1 - Octopussy - Roger Moore and the IKEA tiger
Bond is being pursued by hunters on Elephants somewhere in India. He evades them by ducking into dense jungle. Suddenly a tiger leaps out of the bushes. Bond evades and manages to escape in heroic fashion. Brilliant when I was 11 years old. Even better now when I watched it on DVD, the initial moment that Bond is attacked by the tiger it's clearly a stuffed one ON WHEELS being shoved in by a stage hand. It then cuts to stock footage of a Tiger snarling at a camera. Utterly brilliant. I can see the director now "Yes, you run into the forest and at that point we'll wheel in the Tiger". "Then we pay you".

2 - Tomorrow Never Dies - When Time Goes Bond
The best Brosnan film and a cracking opening sequence where Bond has to escape an arms bazaar with nuclear weapons before a cruise missile arrives. Tense and full of great lines as Mi-6 watch back at base "What the hell is he doing?" asks Admiral Roebuck "His job!" snaps M. Even better because the two are played by national treasures Geoffrey Palmer and Judi Dench - who are normally the happy elderly couple in When Time Goes By.
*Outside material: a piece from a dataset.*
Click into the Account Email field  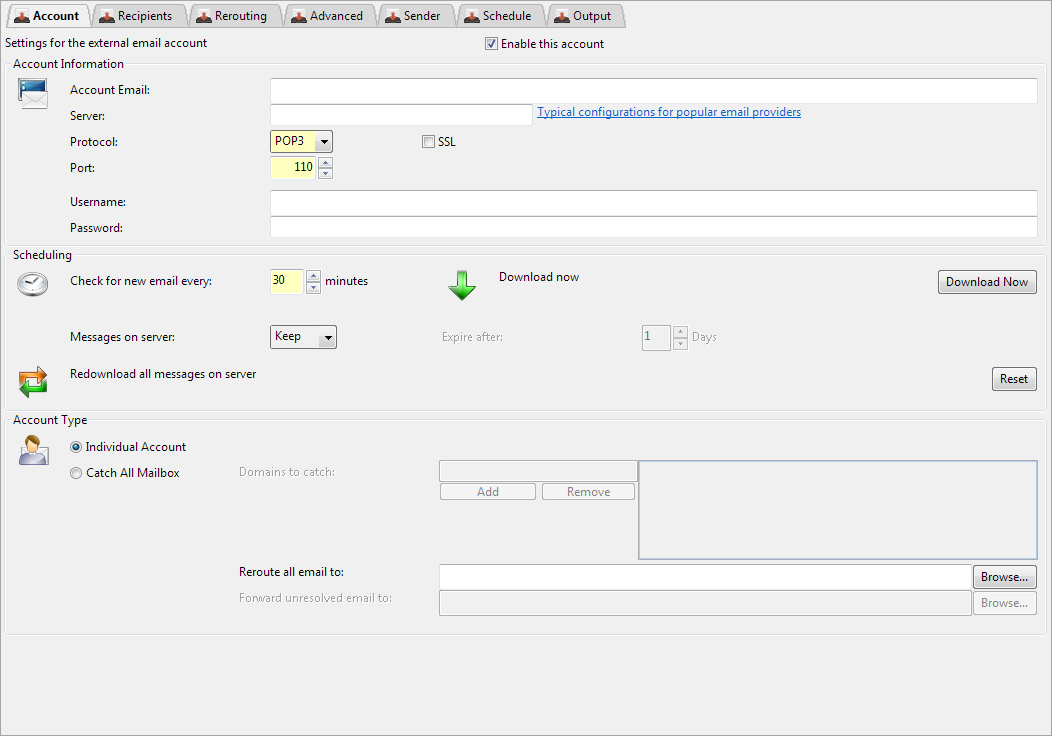[x=653, y=91]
3 - Goldeneye - Bond UTTERLY DEFIES THE LAWS OF PHYSICS
Bond escaping secret Soviet bunker, already has improably survived explosions, gunfights etc. but has to catch the only plane out. Chasing after it on a motorbike, the plane topples off the edge of a cliff. Bond follows on his bike of the cliff. Leaps off the bike. Then, UTTERLY DEFYING THE LAWS OF PHYSICS, catches up with the plane in mid-air. Gets in, steers it away from certain doom and flies off. Any secret agent who can, and I repeat, UTTERLY DEFY THE LAWS OF PHYSICS in a mission is one that I want on my side

4 - Moonraker - Oh, come on, you're really called that?
Bond meets implausibly beautiful CIA agent. "My name's Doctor Goodhead". I was 10. I didn't get it. I saw it again when I was 19 and can't believe they got away with that. Makes the "I think he's attempting re-entry" gag at the end seem like a vicar giving a sermon in comparision. Most ludicrous Bond name until they merge Blofeld with Oddjob...
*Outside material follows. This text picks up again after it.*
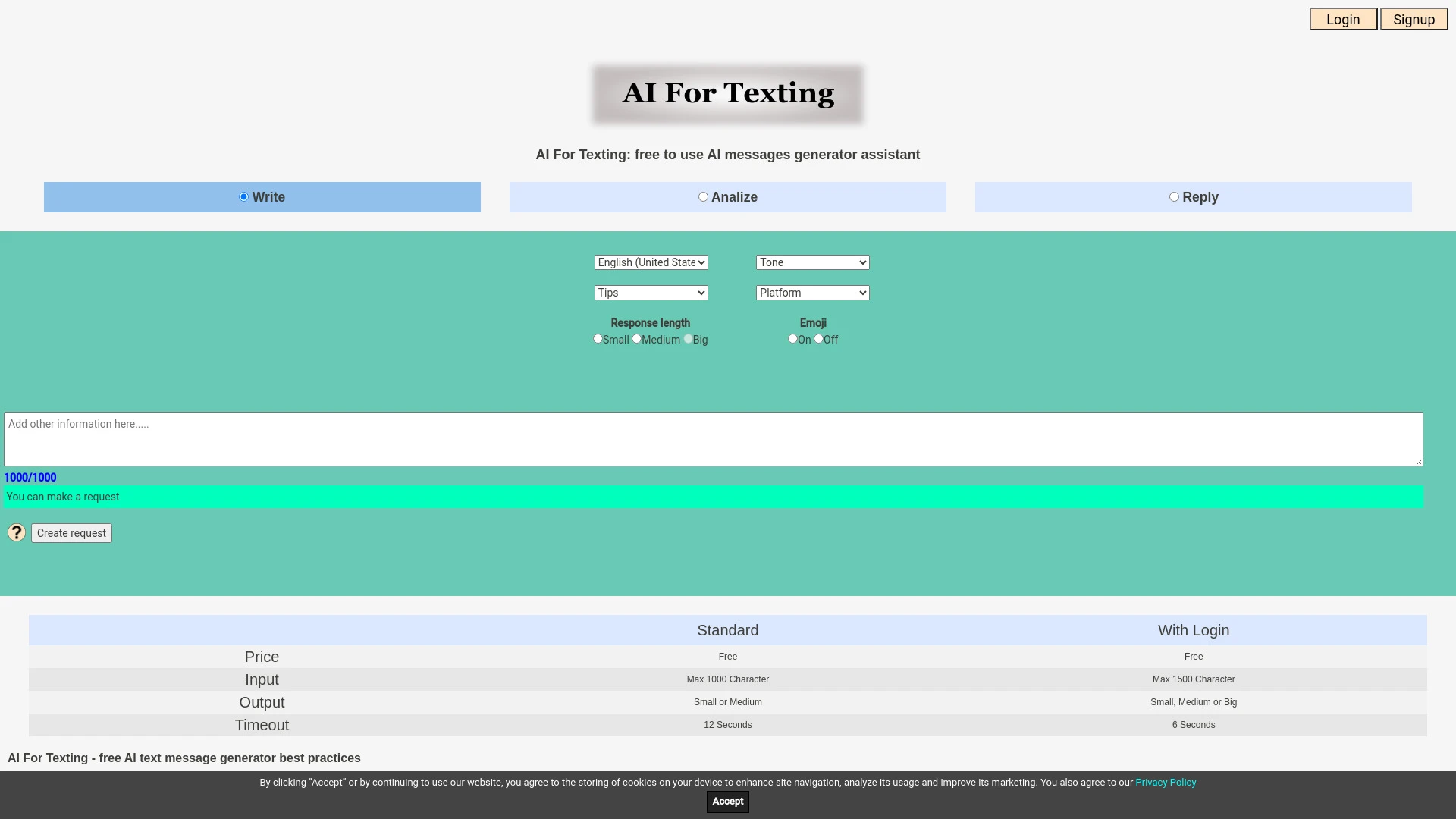Open the Signup page
The height and width of the screenshot is (819, 1456).
(1413, 19)
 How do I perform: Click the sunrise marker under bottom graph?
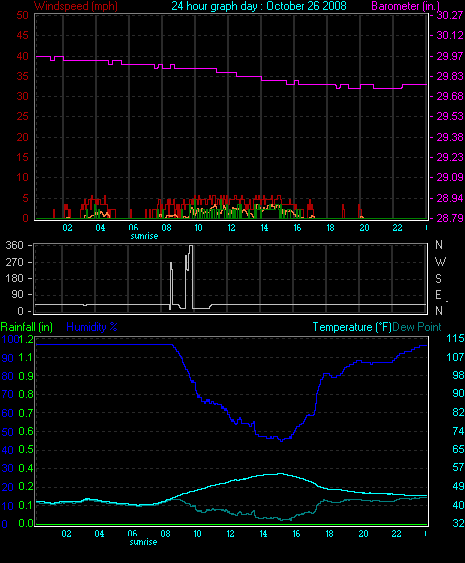[143, 542]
5 - The Man With The Golden Gun - The flying car, honest
Christopher Lee, as 3 nippled hitman Scaramanga, is cornered by Bond after a mammoth car chase. But what's this? Suddenly his car zooms out of a garage with wings and an engine attached and takes to the skies. Amazing. Sadly, like the Tiger on Wheels, the cut to a model plane with dolls in is about as subtle as Dr Goodhead's birth certificate and you can see the poor thing flapping around like a £1.99 kite in the wind on a Torquay beach.

6 - Diamonds Are Forever - I'm Bambi, I'm Thumper and I'm confused
Bond is attacked by Bambi and Thumper, two gymnastic lovelies employed by Blofeld. Now, I'm no oil painting and I don't know what the 70's were like, but they'd clearly run out of dolly birds by this. They appear to be being played by Hungarian shot-putters and dressed like The Flintstones. It's like an awful 70's skin-flick and you can even see Connery thinking "Has there been a casting mistake?"
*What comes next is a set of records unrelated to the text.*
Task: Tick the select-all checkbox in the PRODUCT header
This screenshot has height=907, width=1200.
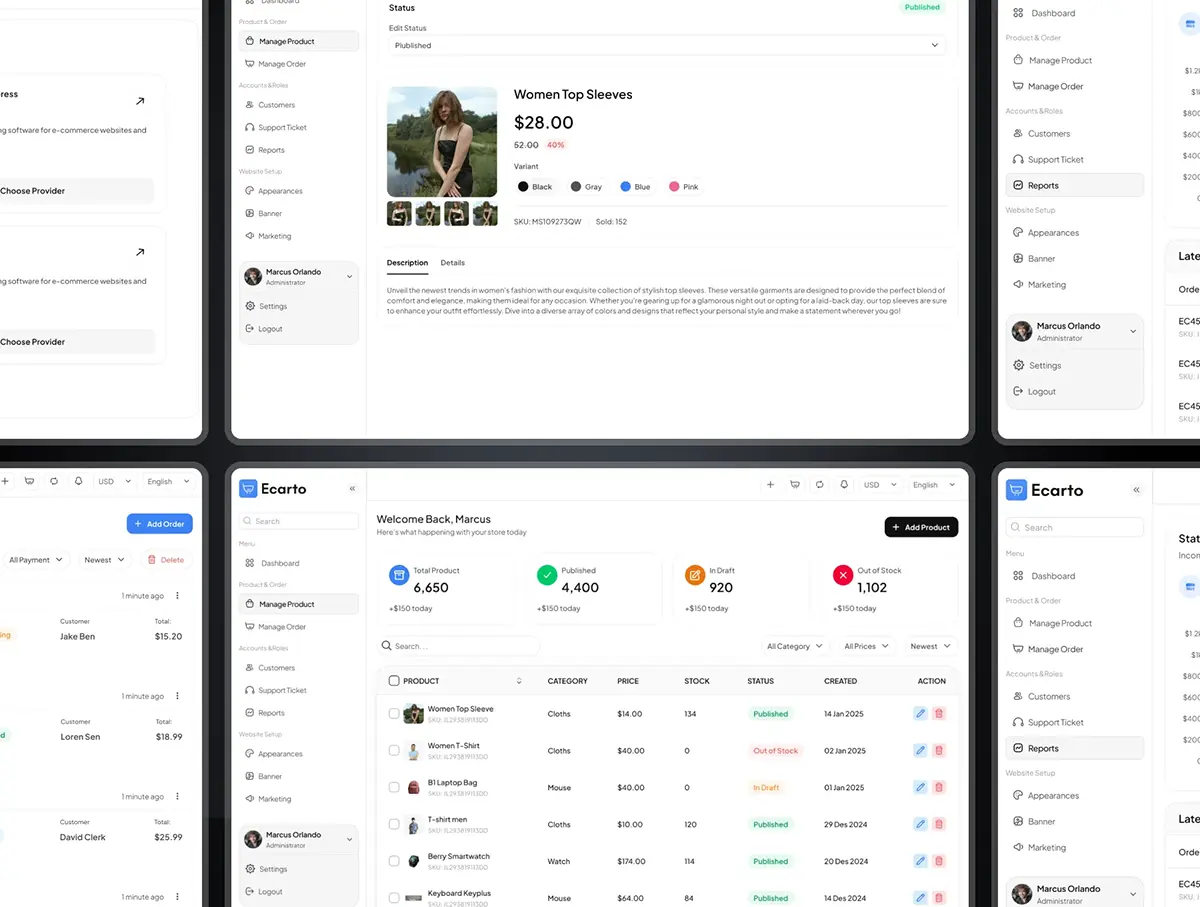Action: click(x=393, y=681)
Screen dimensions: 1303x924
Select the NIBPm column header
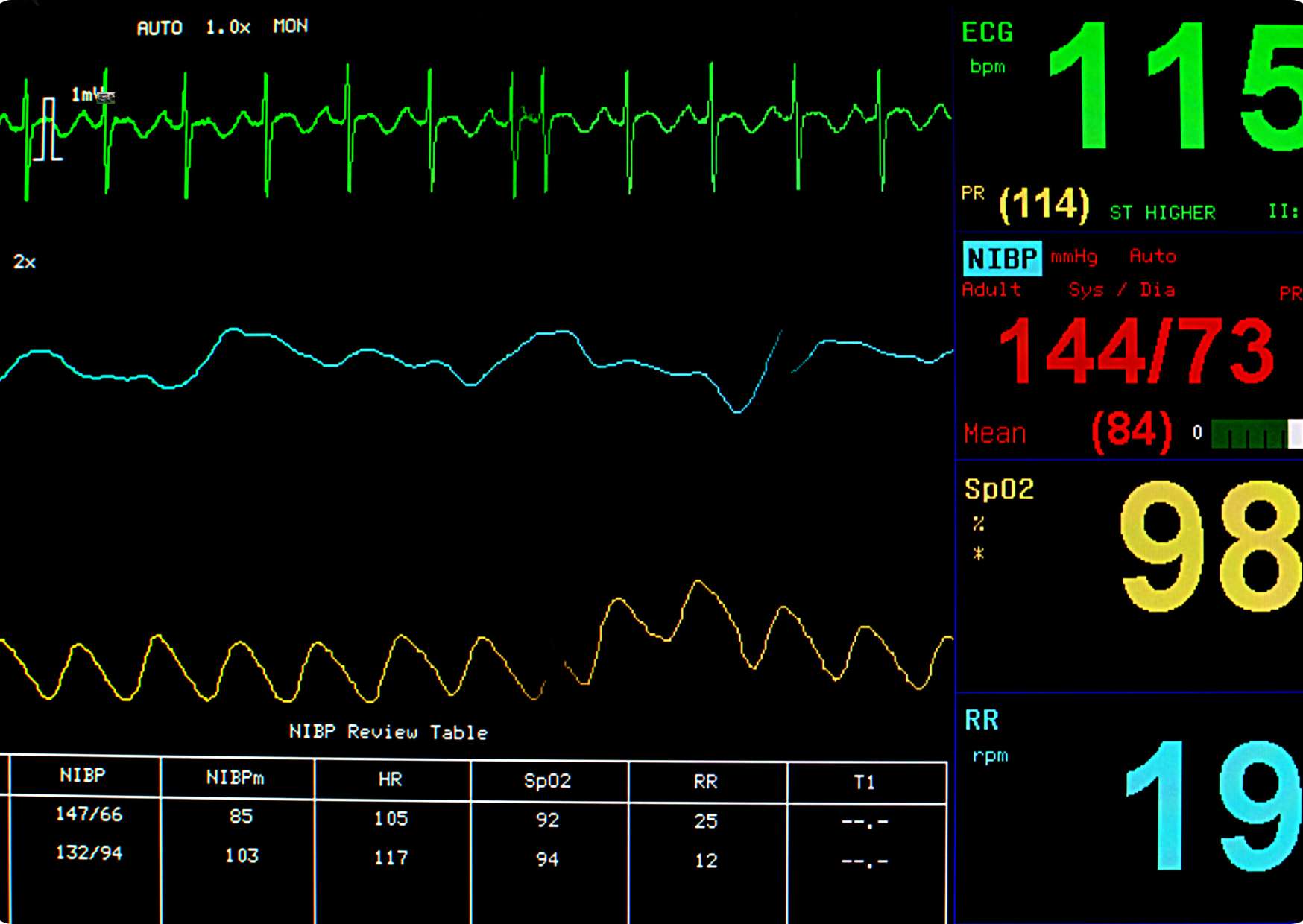click(235, 778)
7 - A View to A Kill - James, I love yo...Oh, I've been captured
Bond's girl Stacey Sutton is relieved to see Bond is alive after thwarting a bomb plot. She waves at him, not noticing or hearing the MASSIVE AIRSHIP about 500 yards behind her. Bond shouts back, but by now the MASSIVE AIRSHIP has snuck up on poor Stacey and a henchman has leant out and grabbed her. How a MASSIVE AIRSHIP sneaks up on anyone, I don't know. Still, they blew it up over the Golden Gate Bridge and that made me want to go to San Francisco, so good job.